Sunday, November 25, 2012
Ind. Decisions - More on: Supreme Court hears oral argument in school voucher challenge
Dan Carpenter's opinion column today in the Indianapolis Star is headed "Questions left off voucher court test." Some quotes:
The question before the Indiana Supreme Court and a packed gallery on Wednesday morning was a technical one: Is the benefit direct or incidental?The blog Advance Indiana has a post on the oral argument that concludes:
If the state persuades the court that the Choice Scholarship plan hinges on parental decisions -- even though the money flows not to them but to the schools they've chosen, without restrictions on how it's spent -- it may beat back a challenge to one of the Daniels administration's signature policy changes.
If that happens, opponents say, disingenuous hair-splitting will have trumped the needs of public school pupils who make up the vast majority of the state's children.
Other questions went unasked by the justices but were much on the minds of many in the crowd. Most pertinent: If vouchers are being sold as a way for low-income kids to escape poor-performing public schools, why is there no performance standard either for the school they leave or the one to which they move? * * *
It was a query from Rucker that may have spoken most resoundingly, in large part because of what he left unsaid.
He asked Assistant Attorney General Thomas Fisher whether parents truly had a choice "if nothing is available but religious schools and the parents have either the underperforming public school or the high-caliber superior religious school?"

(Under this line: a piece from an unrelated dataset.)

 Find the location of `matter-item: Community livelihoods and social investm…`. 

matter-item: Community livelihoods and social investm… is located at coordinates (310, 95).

Fisher replied that there is a choice to opt out entirely. Mark GiaQuinta would say the justice begged the question.
He's the board president of Fort Wayne Community Schools, which has lost $7 million to vouchers this year. His hardest-hit school was rated A by the state, he said; and the religious school that drew the most away was rated F.
"The idea this is providing an opportunity for poor children to leave bad schools is nonsense," he declared before the hearing. "I said to Tony (Bennett), 'If this is truly providing an opportunity to leave a failing school for a successful one, why not make that a criterion? Maybe the other school just needs a quarterback.'"

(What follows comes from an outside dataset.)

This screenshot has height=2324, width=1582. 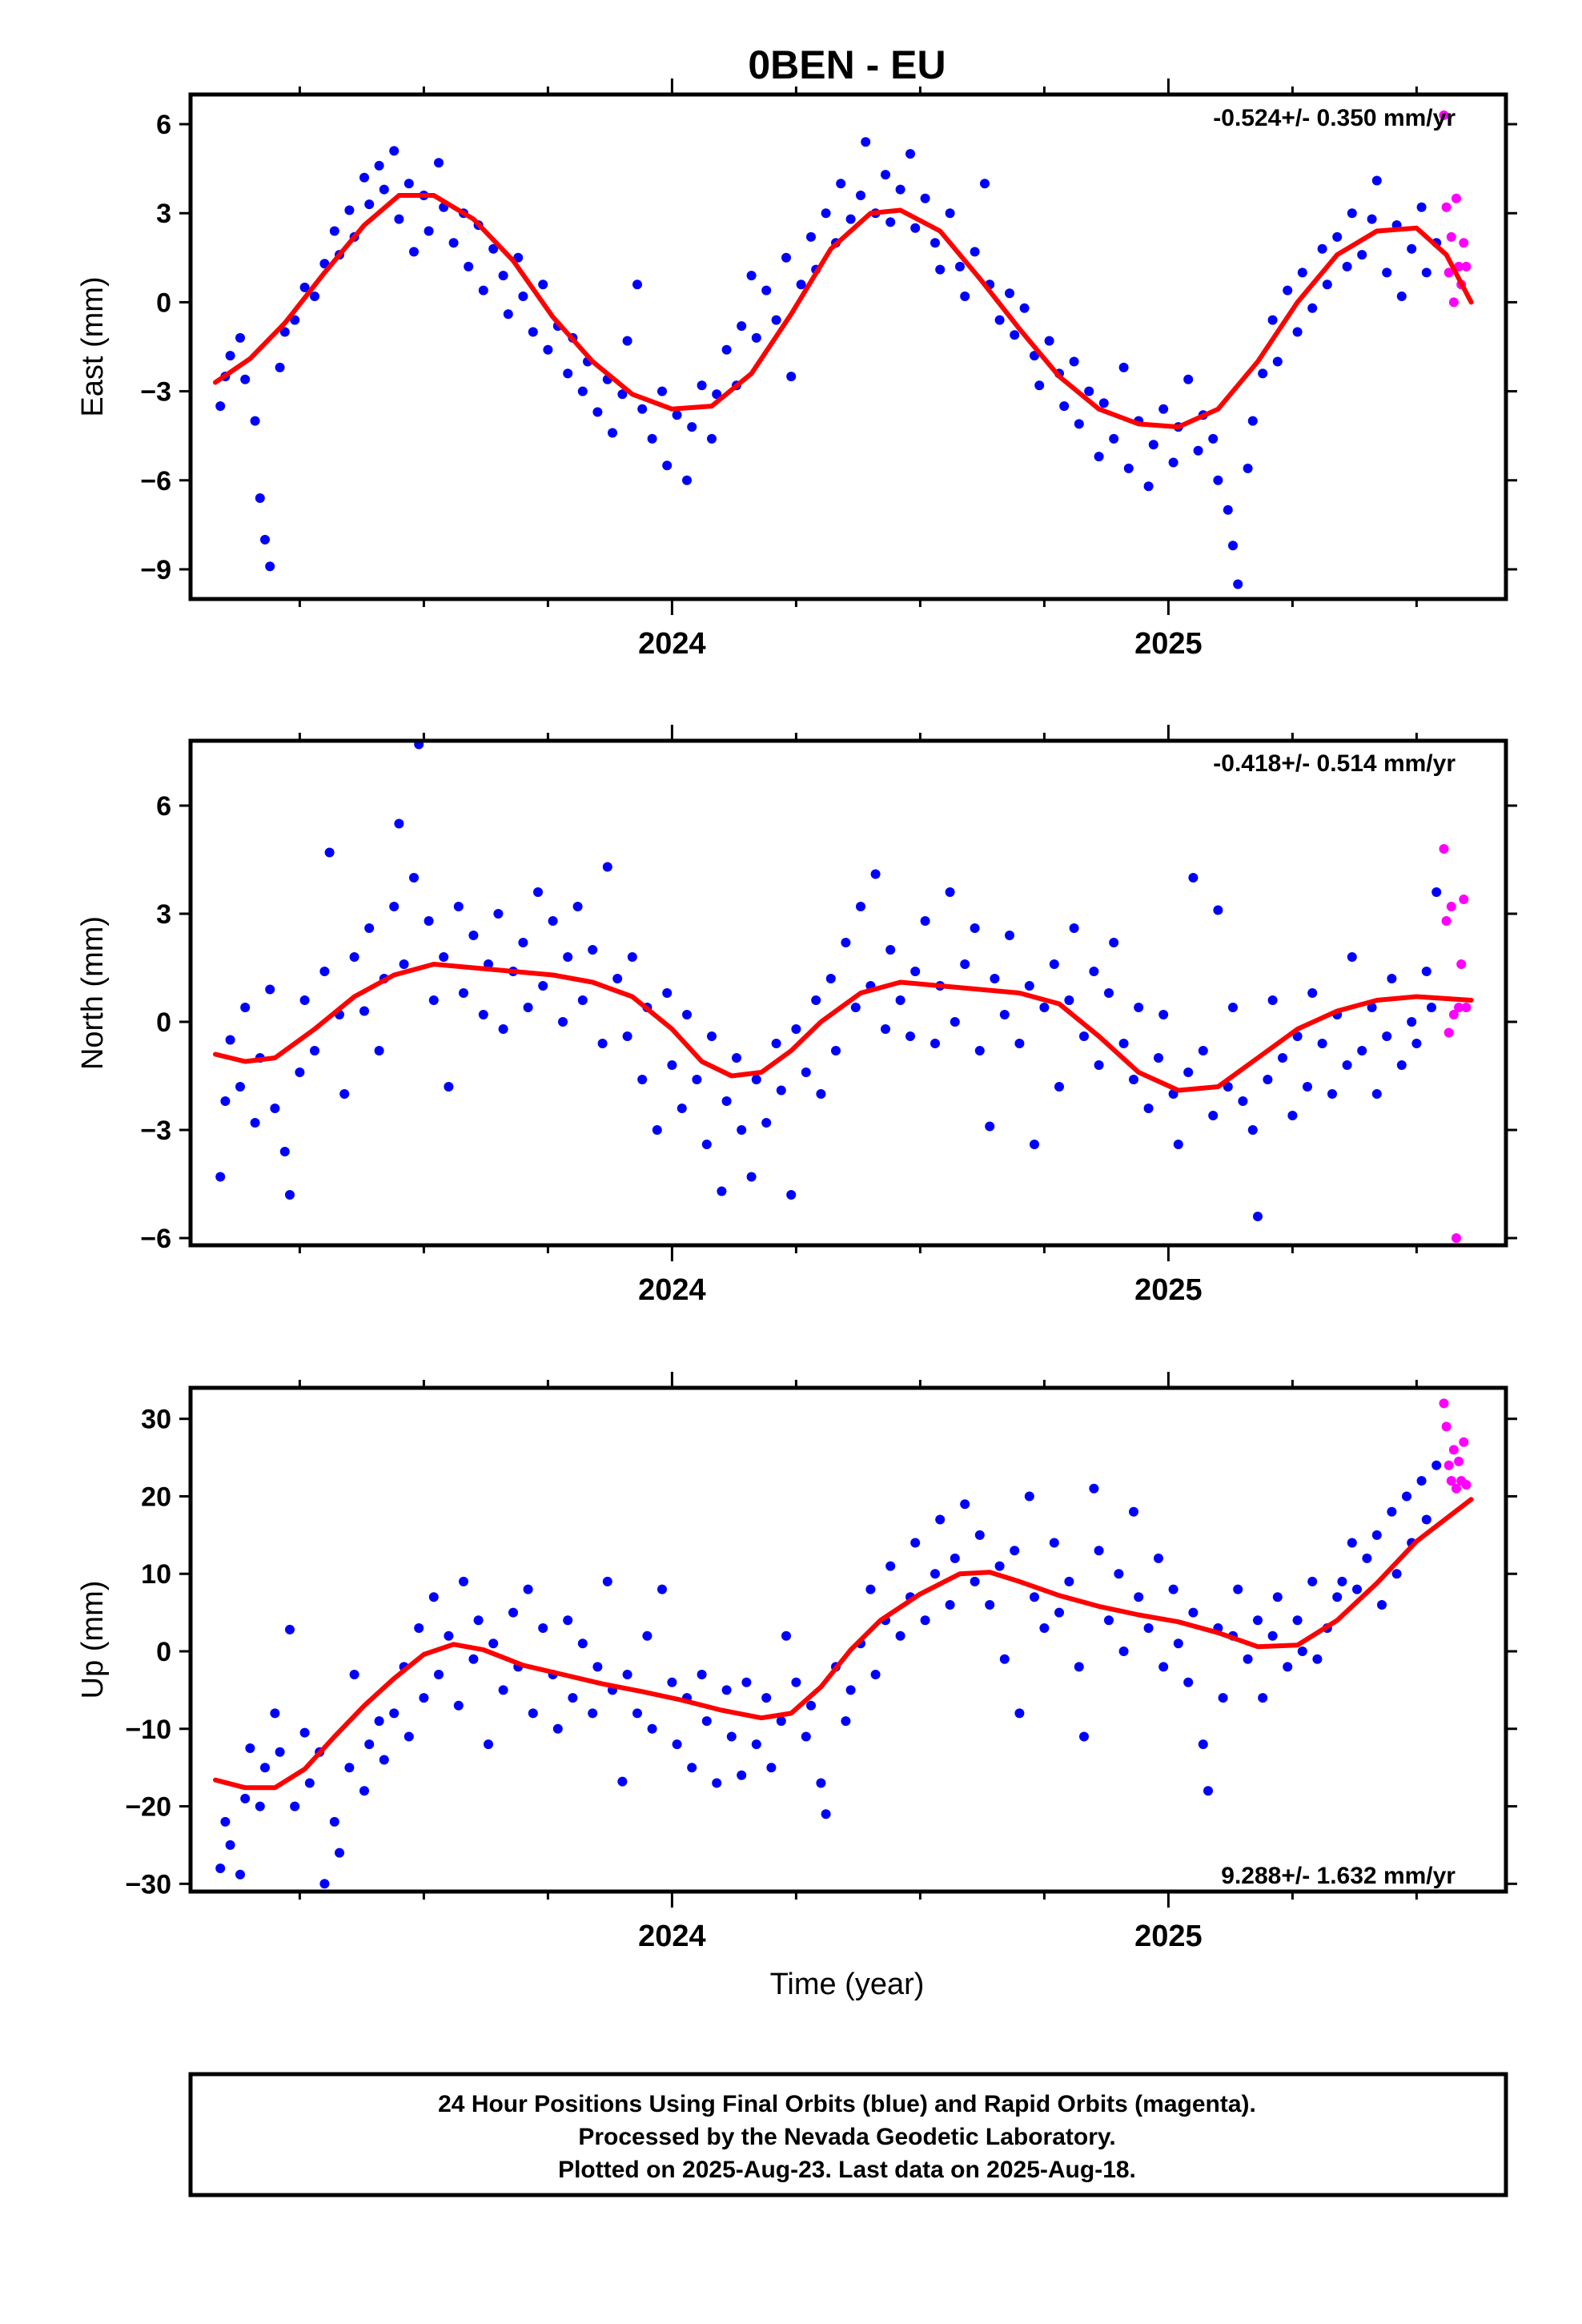 What do you see at coordinates (148, 1884) in the screenshot?
I see `y-tick-label: −30` at bounding box center [148, 1884].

On one final note, I couldn't help but wonder whether Justice Massa should have recused himself from participating in this case. He was, after all, chief legal counsel to Gov. Mitch Daniels, whose office worked closely with Supt. Tony Bennett's office to help draft, lobby and steer the Choice Scholarship legislation through the state legislature, prior to him being appointed to the Court by Gov. Daniels. Nobody watching that oral argument could believe that he has an open mind about the legislation, and he certainly made little attempt to hide his views. It's one of the crowning achievement of his former boss. I think the parents' attorney made a mistake in not publicly calling on him to recuse himself, if for no other reason than to put him on notice that he was being watched closely.